Une chose est sûre, c’est que le niveau des habiletés du boxeur ukrainien sort de l’ordinaire. Sur ce point, toujours selon l’auteur précité, le boxeur Tony Bellew affirmerait pour sa part que Lomachenko parvient à effectuer plusieurs manœuvres qu’on n’arrive même pas à expliquer. C’est probablement ce genre de raison qui a incité de nombreux commentateurs à davantage le dépeindre sous un vocable moderne.

Hi-tec

Vasyl Lomachenko est fortement associé à la technologie. Ceci s’explique par la très grande fréquence avec laquelle on le montre en train de faire des exercices de type cérébraux. Du coup, ne se trouve-t-on pas à suggérer que ces jeux neuronaux sont essentiellement à l’origine de ses performances pugilistiques? 

Une fois de plus, il faut éviter le piège de la mystification. La tentation est forte d’attribuer principalement les succès de Lomachenko à cette forme d’entraînement. Or, le développement d’un boxeur d’élite est beaucoup trop complexe pour le réduire de la sorte.

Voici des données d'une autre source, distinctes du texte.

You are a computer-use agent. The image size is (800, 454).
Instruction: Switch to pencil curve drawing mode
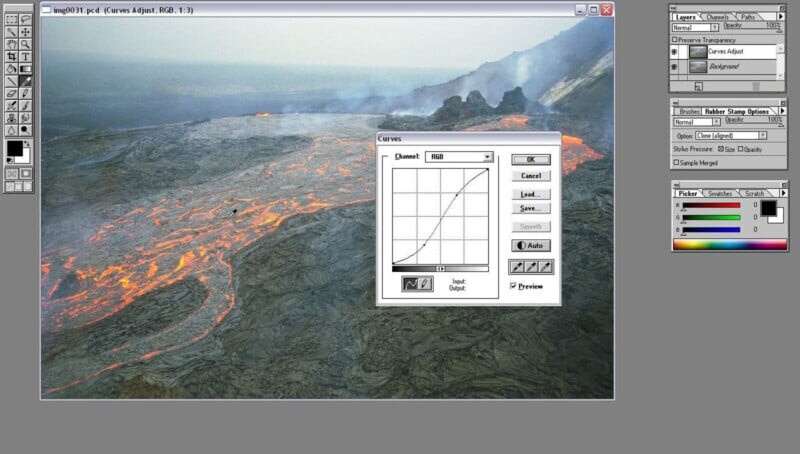click(426, 284)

Quoiqu’efficace, l’entraînement du cerveau en regard de la performance sportive n’est que l’un des déterminants parmi d’autres.

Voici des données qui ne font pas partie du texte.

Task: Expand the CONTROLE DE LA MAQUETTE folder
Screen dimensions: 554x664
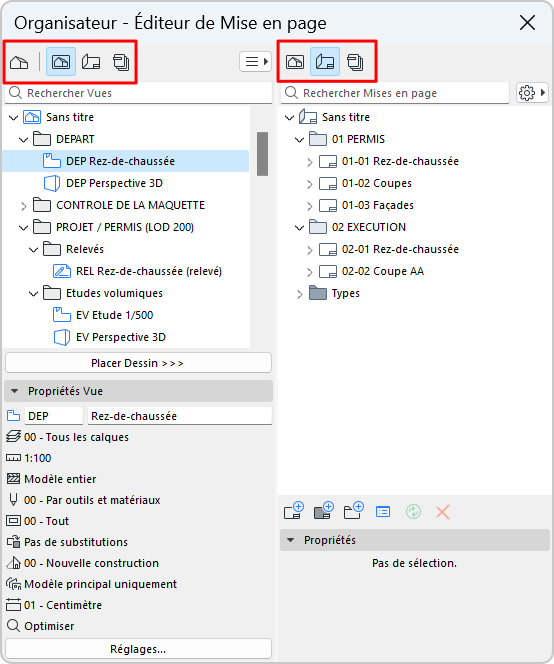Action: [24, 206]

Par ailleurs, comme la boxe reste un milieu conservateur, il ne pouvait pas y avoir de meilleur ambassadeur que Lomachenko pour accréditer ce type d’entraînement. Il est clair que la boxe gagne à prendre en compte le caractère entraînable du cerveau. Par exemple, on reconnaît de nos jours plus aisément qu’on doit améliorer non seulement la vitesse proprement dite (gestuelle), mais aussi la vitesse de réaction (cérébrale) ainsi que les capacités cognitives dont celle-ci dépend (concentration, vision périphérique, traitement de l’information visuelle, etc.)

Or, quoiqu’importants, les outils technologiques sont loin de suffire au développement des capacités cognitives des athlètes. En réalité, ces outils sont complémentaires. Le sparring (combat d’entraînement ouvert et dirigé) demeure encore le moyen privilégié pour améliorer les adaptabilités de l’athlète à combattre. C’est pourquoi, dans la planification de l’entraînement, le recours à ces outils technologiques doit prendre une place importante, mais pas au point où ceux-ci interféreraient avec les autres déterminants pouvant influer sur la performance des boxeurs.

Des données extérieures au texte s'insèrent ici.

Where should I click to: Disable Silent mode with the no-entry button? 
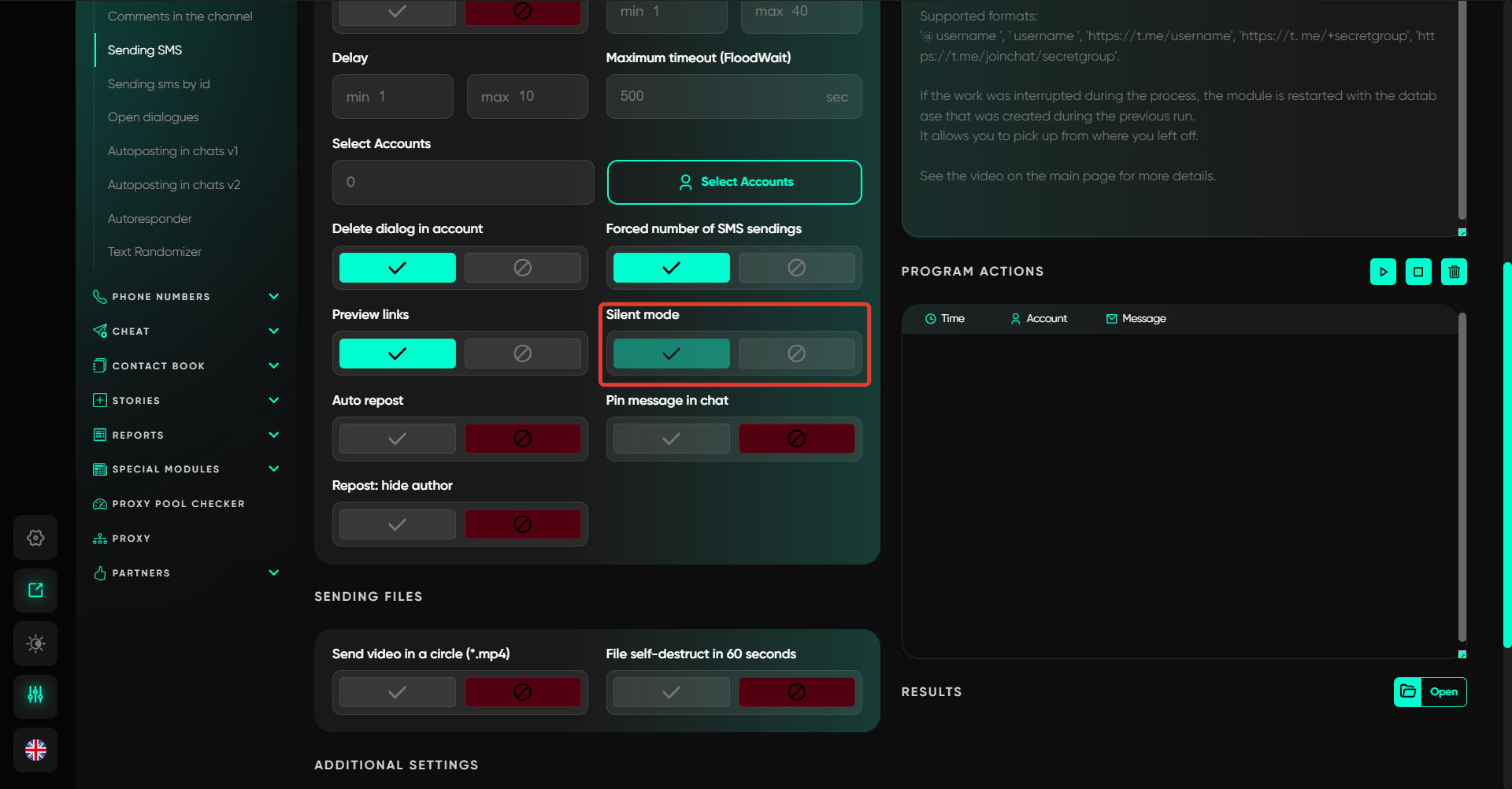click(796, 354)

Les habiletés de Lomachenko ne se réduisent pas à des performances cognitives. Pour être aussi technique, ce boxeur a dû consacrer à la technique une bonne partie de ses entraînements. Il en est de même pour sa motricité, pour son endurance physique ainsi que pour tous les autres aspects qu’on ne saurait limiter à un entraînement strictement cognitif.

Que l’on me comprenne bien : je crois fermement au développement des facultés cognitives ainsi qu’à l’utilisation des outils technologiques visant à améliorer la performance sportive. Mais de là à y attacher une importance démesurée, il y a un pas que je ne franchirai pas. Je suis donc d’avis que l’on doit éviter de laisser entendre que les performances de Lomachenko pourraient être ramenées essentiellement à l’utilisation d’outils technologiques.

La raison est simple. Elle est de nature pédagogique. Nos jeunes boxeurs ont tendance à répéter, parfois jusqu’à l’obsession, ce qui leur semble expliquer les succès de leur idole. Alors que cette facette souvent spectaculaire n’est qu’une simple composante de l’entraînement, le cas échéant, ces jeunes boxeurs lui consacreront beaucoup trop de temps avec pour conséquence qu’ils négligeront d’autres aspects de l’entraînement.

Lomachenko ne se démarque pas par une habileté particulière. En réalité, il fait tout bien! Il est peut-être en ce moment le boxeur le plus complet de la planète. C’est d’ailleurs cet avantage qui lui permet d’effectuer autant d’ajustements lors d’un combat. En même temps, ce besoin de faire des ajustements ne révèle-t-il pas certaines limites? Or, Lomachenko n’a pas à être surhumain. C’est à mon avis ce qu’on doit comprendre de la manière dont il a livré son tout dernier combat.

Lomachenko n’est pas une machine

Dans son combat contre Luke Campbell qui s’est tenu le 31 août 2019, Vasyl Lomachenko n’a laissé aucun doute dans l’esprit des connaisseurs en ce qui concerne sa supériorité. Par ailleurs, l’anglais a surpris. Il a obligé Lomachenko à apporter plusieurs correctifs à sa stratégie.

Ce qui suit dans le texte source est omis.